*Data section*.
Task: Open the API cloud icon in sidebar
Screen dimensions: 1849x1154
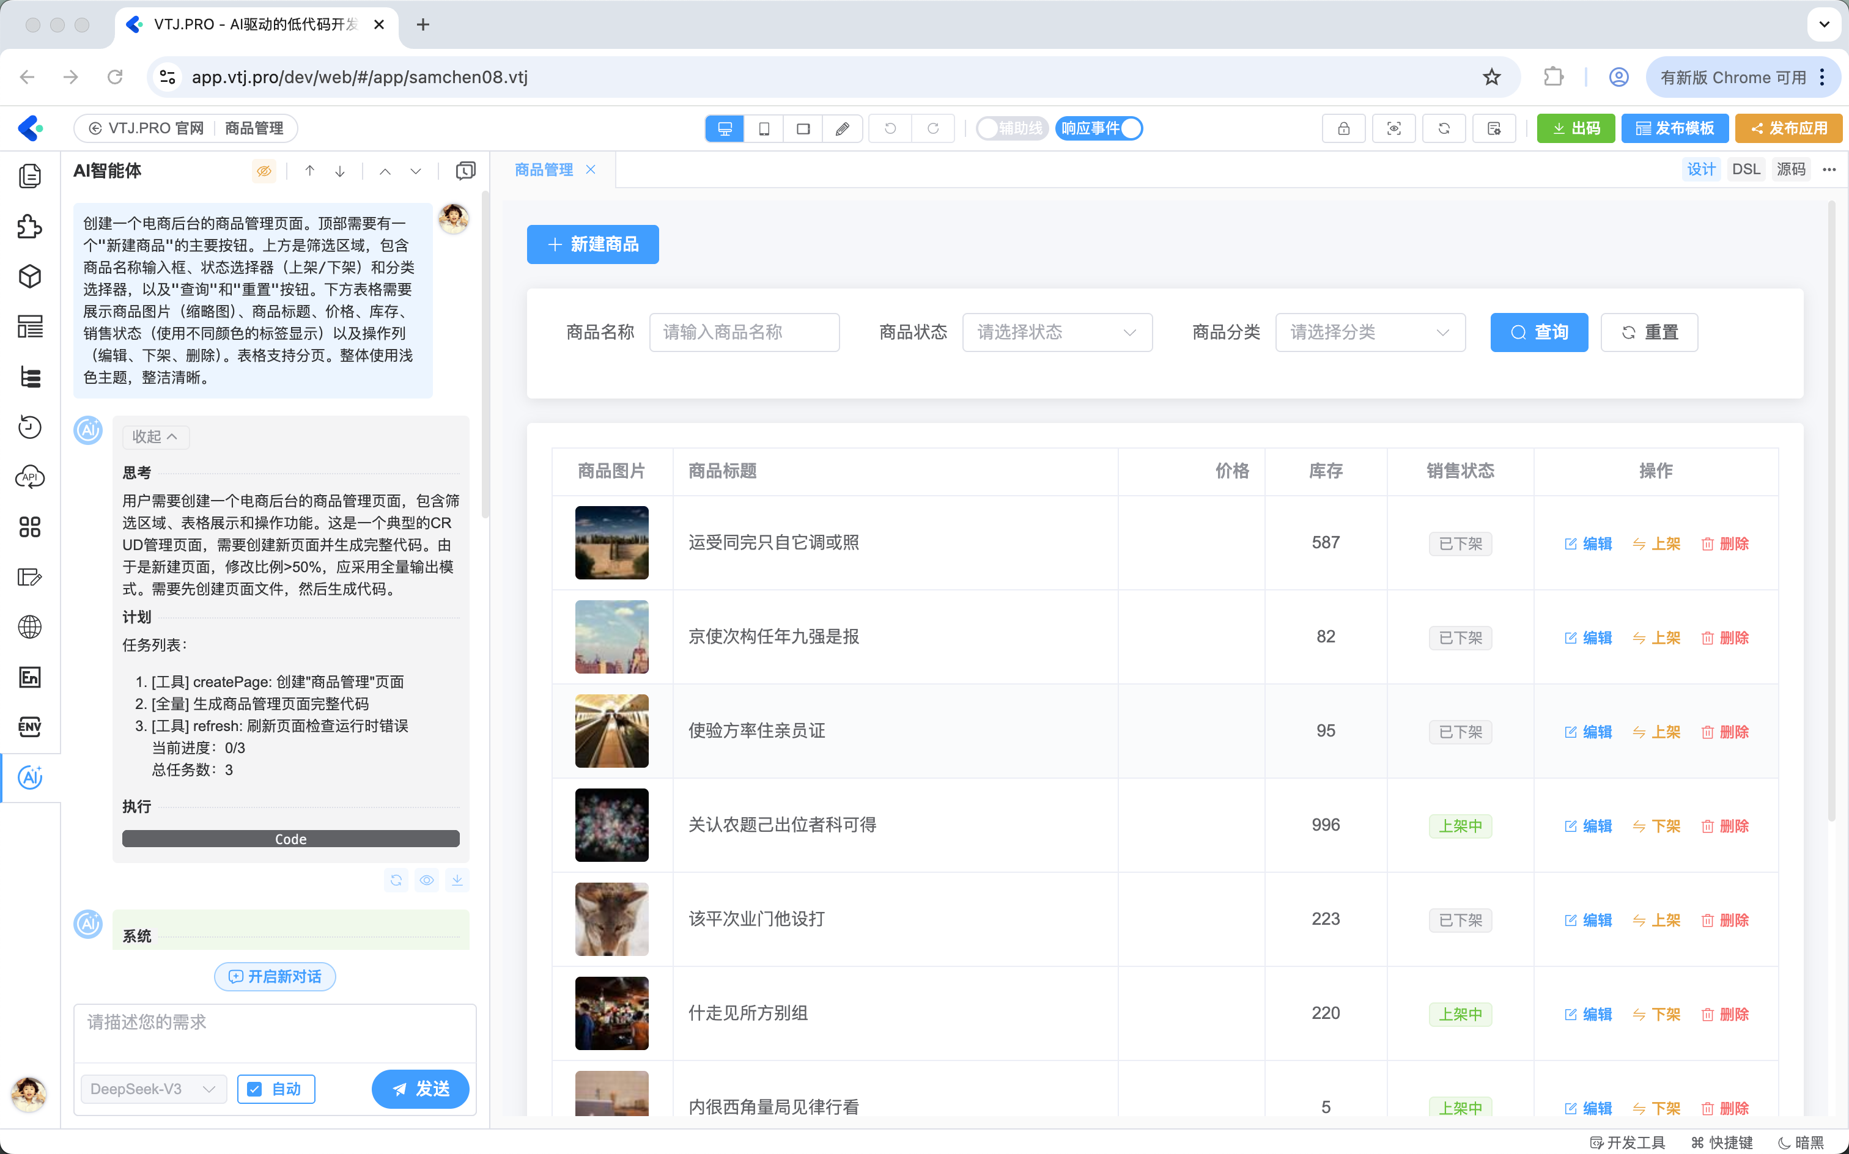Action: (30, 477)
---
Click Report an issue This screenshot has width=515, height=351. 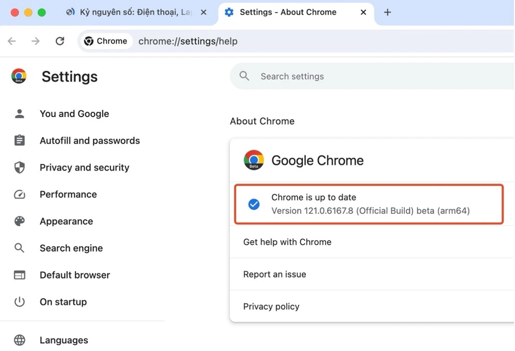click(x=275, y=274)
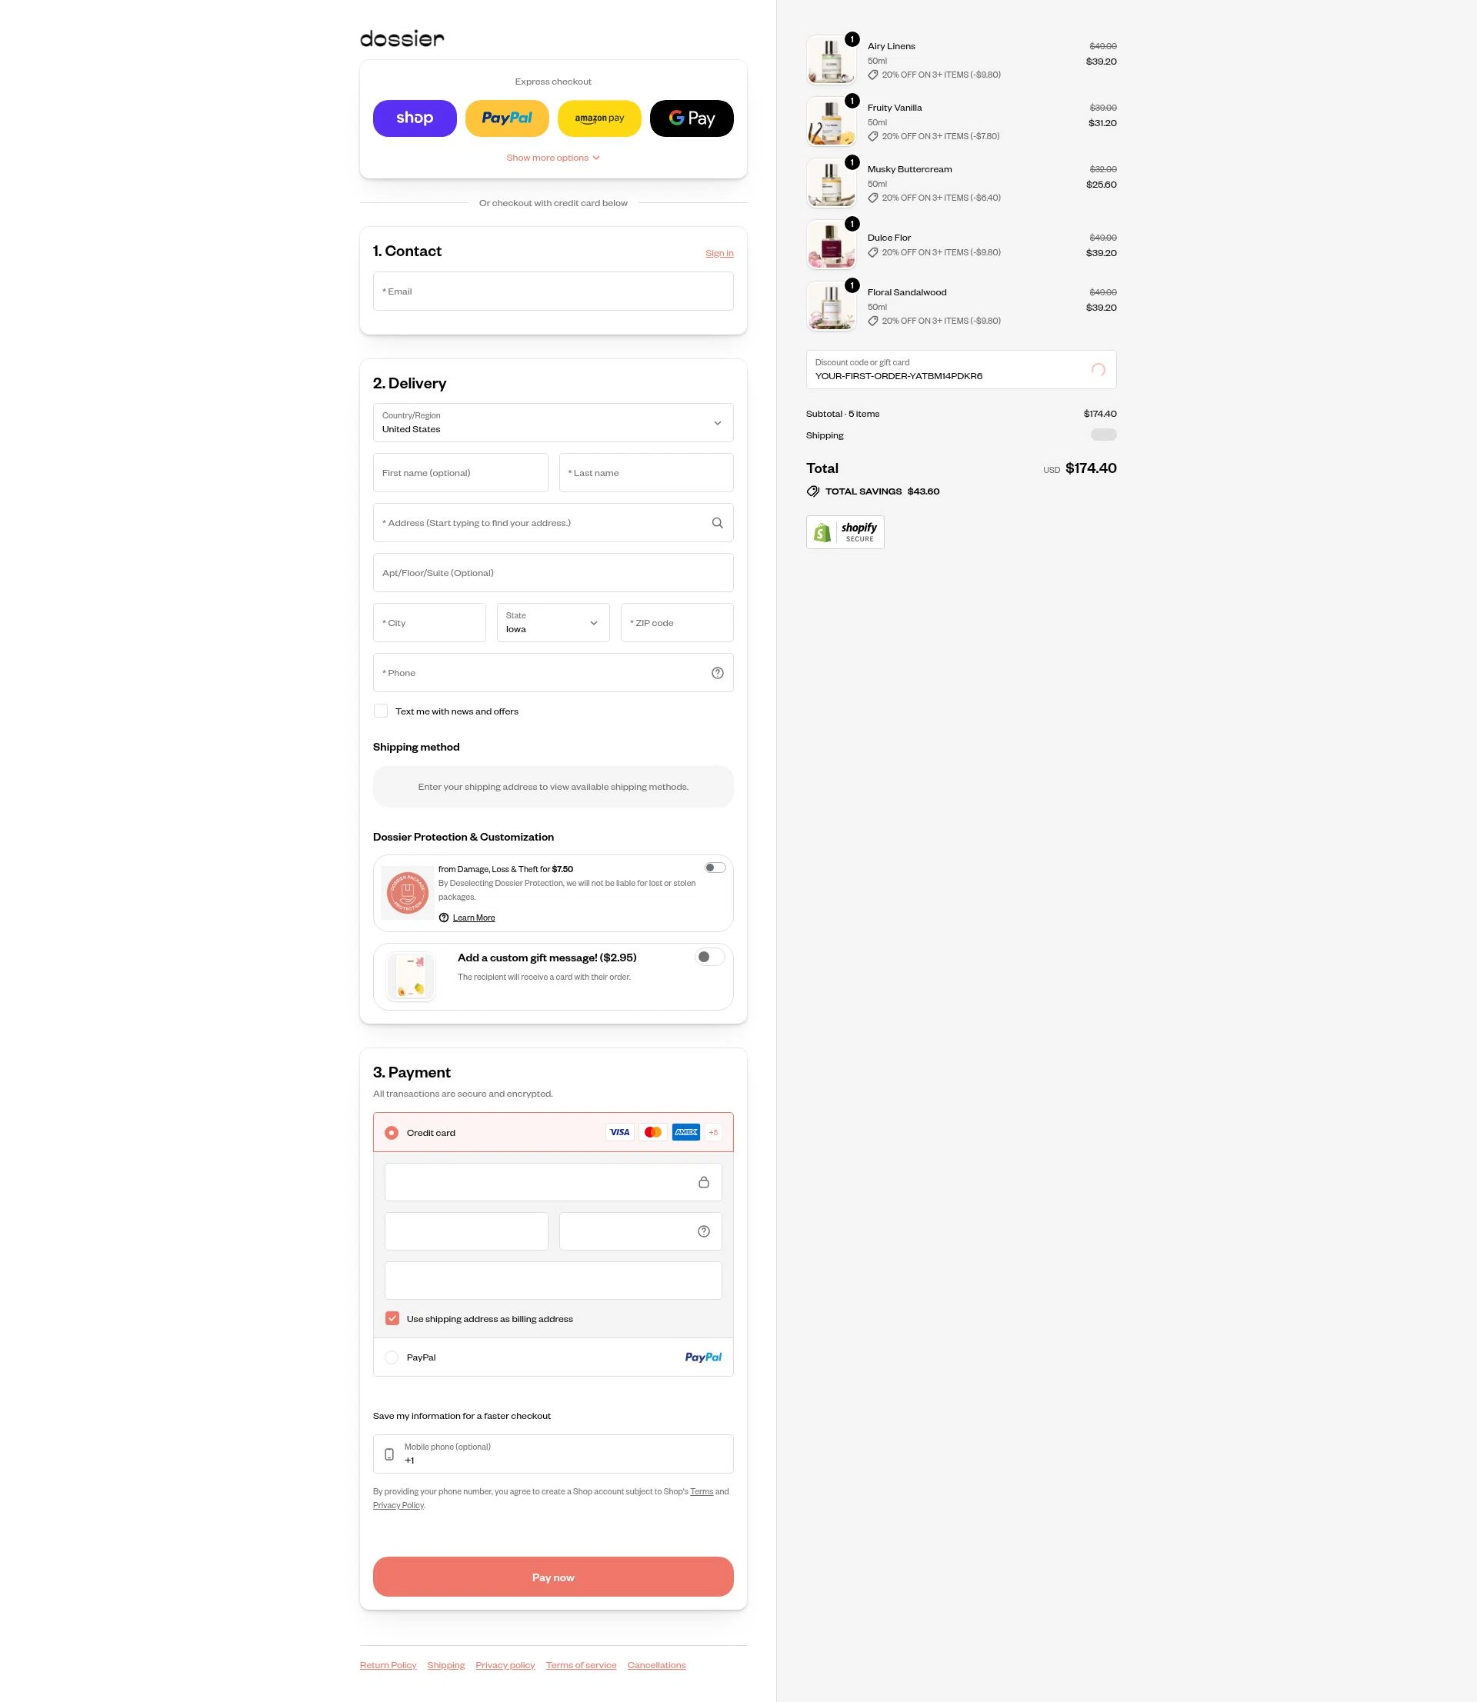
--
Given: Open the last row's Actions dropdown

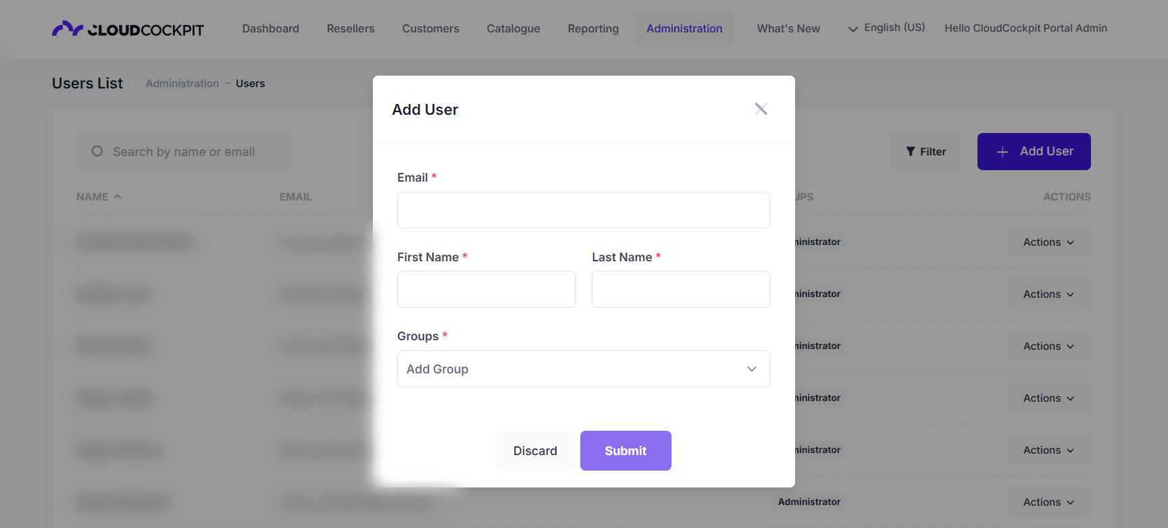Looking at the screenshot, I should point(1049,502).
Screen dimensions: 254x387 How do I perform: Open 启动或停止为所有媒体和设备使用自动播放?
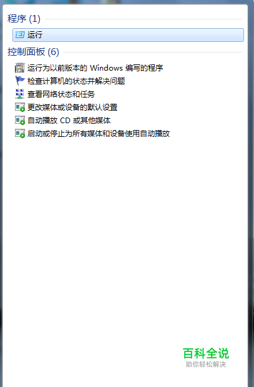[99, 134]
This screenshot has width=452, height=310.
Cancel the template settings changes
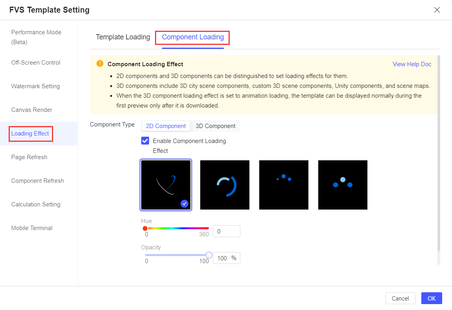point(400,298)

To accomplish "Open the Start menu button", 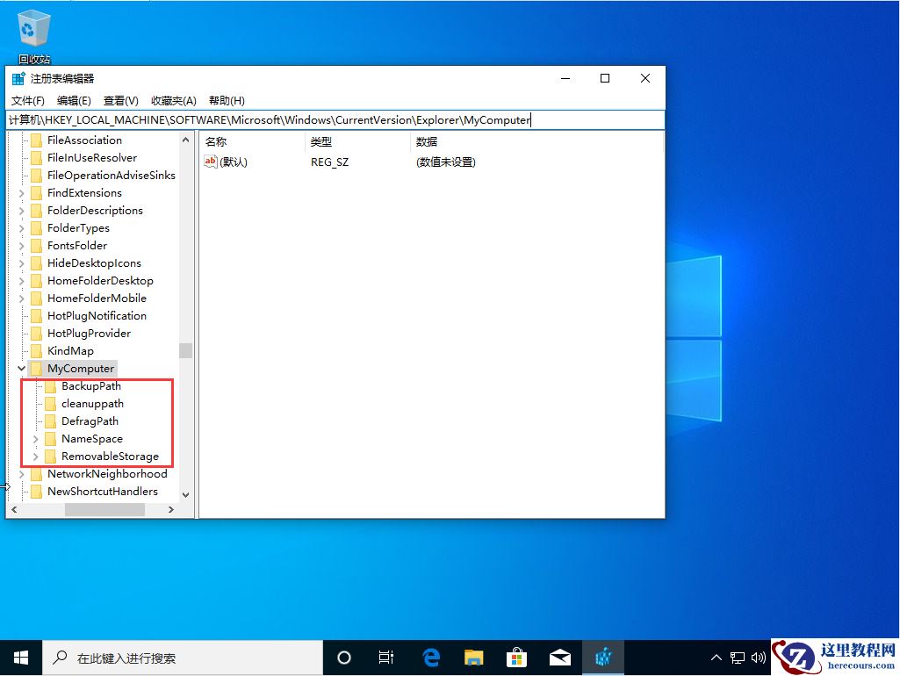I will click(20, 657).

*Description of the task*. Can you find every line in the records above that contains the word "dimensions" and copy each one? Treat case as significant.

*Solution to this exercise*.
Screen dimensions: 1849x1154
Screen dimensions: 254x387 How do I perform: Open 启动或停止为所有媒体和设备使用自动播放?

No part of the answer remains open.